Records supplied |
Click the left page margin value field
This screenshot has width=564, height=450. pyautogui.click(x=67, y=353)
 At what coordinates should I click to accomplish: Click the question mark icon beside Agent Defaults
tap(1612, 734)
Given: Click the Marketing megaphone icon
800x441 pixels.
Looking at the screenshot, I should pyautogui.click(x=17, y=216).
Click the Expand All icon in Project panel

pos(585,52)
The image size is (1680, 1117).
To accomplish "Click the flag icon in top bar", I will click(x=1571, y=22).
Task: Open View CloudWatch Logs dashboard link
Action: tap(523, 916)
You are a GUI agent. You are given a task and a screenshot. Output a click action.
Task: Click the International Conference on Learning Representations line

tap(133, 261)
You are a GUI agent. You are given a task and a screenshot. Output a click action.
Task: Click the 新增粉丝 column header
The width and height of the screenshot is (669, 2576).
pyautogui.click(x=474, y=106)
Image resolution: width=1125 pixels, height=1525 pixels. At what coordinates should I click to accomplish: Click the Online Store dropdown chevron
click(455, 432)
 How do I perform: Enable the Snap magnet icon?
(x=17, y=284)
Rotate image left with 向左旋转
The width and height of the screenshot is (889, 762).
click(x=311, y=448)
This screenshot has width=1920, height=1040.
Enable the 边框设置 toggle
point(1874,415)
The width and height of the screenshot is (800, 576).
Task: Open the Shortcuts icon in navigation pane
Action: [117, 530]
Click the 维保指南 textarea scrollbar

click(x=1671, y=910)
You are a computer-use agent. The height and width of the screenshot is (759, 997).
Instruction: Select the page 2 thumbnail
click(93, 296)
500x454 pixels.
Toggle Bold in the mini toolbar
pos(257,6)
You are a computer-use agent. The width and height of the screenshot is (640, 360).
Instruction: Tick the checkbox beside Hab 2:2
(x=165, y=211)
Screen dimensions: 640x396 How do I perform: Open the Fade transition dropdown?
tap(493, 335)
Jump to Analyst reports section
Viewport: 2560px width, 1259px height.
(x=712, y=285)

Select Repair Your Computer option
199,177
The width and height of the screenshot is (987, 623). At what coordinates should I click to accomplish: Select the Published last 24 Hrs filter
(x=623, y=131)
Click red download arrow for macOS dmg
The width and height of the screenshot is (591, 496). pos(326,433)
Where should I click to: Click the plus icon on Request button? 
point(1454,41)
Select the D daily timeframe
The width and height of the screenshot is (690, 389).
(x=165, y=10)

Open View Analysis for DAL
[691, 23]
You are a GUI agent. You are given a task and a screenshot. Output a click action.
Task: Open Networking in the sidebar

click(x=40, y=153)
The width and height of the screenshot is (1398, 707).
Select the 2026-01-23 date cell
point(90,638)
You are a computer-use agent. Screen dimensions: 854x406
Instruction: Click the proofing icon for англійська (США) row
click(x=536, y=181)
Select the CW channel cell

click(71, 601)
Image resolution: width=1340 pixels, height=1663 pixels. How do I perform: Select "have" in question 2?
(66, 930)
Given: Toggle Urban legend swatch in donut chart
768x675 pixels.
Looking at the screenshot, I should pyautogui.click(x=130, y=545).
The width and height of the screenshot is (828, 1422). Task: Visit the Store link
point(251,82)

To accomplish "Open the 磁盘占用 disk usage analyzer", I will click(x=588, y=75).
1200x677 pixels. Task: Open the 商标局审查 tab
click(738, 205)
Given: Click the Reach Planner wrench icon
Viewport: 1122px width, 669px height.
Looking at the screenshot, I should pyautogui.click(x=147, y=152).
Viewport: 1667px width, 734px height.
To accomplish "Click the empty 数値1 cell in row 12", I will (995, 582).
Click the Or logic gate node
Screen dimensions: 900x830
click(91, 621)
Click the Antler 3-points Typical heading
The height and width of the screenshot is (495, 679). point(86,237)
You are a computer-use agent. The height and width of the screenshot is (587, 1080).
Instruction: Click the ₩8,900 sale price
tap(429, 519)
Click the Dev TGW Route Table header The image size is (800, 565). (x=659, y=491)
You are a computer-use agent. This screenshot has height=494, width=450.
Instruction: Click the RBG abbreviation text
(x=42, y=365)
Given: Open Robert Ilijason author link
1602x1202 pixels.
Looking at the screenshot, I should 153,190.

Goal | Write out, without changing anything, everything from the very start of the items down to the line that contains "tap(133, 261)", including that line.

Exercise response |
Click the left page margin value field
This screenshot has width=564, height=450. pyautogui.click(x=67, y=353)
 At what coordinates should I click to accomplish: Click the question mark icon beside Agent Defaults
tap(1612, 734)
Given: Click the Marketing megaphone icon
800x441 pixels.
Looking at the screenshot, I should pyautogui.click(x=17, y=216).
Click the Expand All icon in Project panel

pos(585,52)
The image size is (1680, 1117).
To accomplish "Click the flag icon in top bar", I will click(x=1571, y=22).
Task: Open View CloudWatch Logs dashboard link
Action: tap(523, 916)
You are a GUI agent. You are given a task and a screenshot. Output a click action.
Task: Click the International Conference on Learning Representations line

tap(133, 261)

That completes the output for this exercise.